* [DESCRIPTION OF THE TASK]:
Answer these questions from the chapter excerpt on models and clocks:
(a) What is the model called in which a shared physical clock lets all events be totally ordered?
(b) Which mechanism can accurately track the happened-before relation?
(c) Why can't the clocks of different processors be synchronized precisely?

* [PAGE EXTRACT]:
Chapter 7

Models and Clocks

7.1 Introduction

Distributed software requires a set of tools and techniques different from that required by the traditional sequential software. One of the most important issues in reasoning about a distributed program is the model used for a distributed computation. It is clear that when a distributed program is executed, at the most abstract level, a set of events is generated. Some examples of events are the beginning and the end of the execution of a function, and the sending and receiving of a message. This set alone does not characterize the behavior. We also impose an ordering relation on this set. The first relation is based on the physical time model. Assuming that all events are instantaneous, that no two events are simultaneous, and that a shared physical clock is available, we can totally order all the events in the system. This is called the interleaving model of computation. If there is no shared physical clock, then we can observe a total order among events on a single processor but only a partial order between events on different processors. The order for events on different processors is determined on the basis of the information flow from one processor to another. This is the happened-before model of a distributed computation. We describe these two models in this chapter.

In this chapter we also discuss mechanisms called clocks that can be used for tracking the order relation on the set of events. The first relation we discussed on events imposes a total order on all events. Because this total order cannot be observed, we describe a mechanism to generate a total order that could have happened in the system (rather than the one that actually happened in the system). This mechanism is called a logical clock. The second relation, happened-before, can be accurately tracked by a vector clock. A vector clock assigns timestamps to states (and events) such that the happened-before relationship between states can be determined by using the timestamps.

7.2 Model of a Distributed System

We take the following characteristics as the defining ones for distributed systems:

• Absence of a shared clock: In a distributed system, it is impossible to synchronize the clocks of different processors precisely due to uncertainty in communication delays between them. As a result, it is rare to use physical clocks for synchronization in distributed systems. In this book we will see how the concept of causality is used instead of time to tackle this problem.

* [LISTED ENTRIES]:

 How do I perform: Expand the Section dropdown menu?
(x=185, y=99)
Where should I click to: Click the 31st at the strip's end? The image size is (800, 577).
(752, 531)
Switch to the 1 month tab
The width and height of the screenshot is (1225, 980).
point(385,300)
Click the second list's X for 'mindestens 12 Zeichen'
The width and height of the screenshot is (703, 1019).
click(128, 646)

* [FULL SOLUTION]:
(a) The interleaving model of computation.
(b) A vector clock.
(c) Communication delays between the processors are uncertain.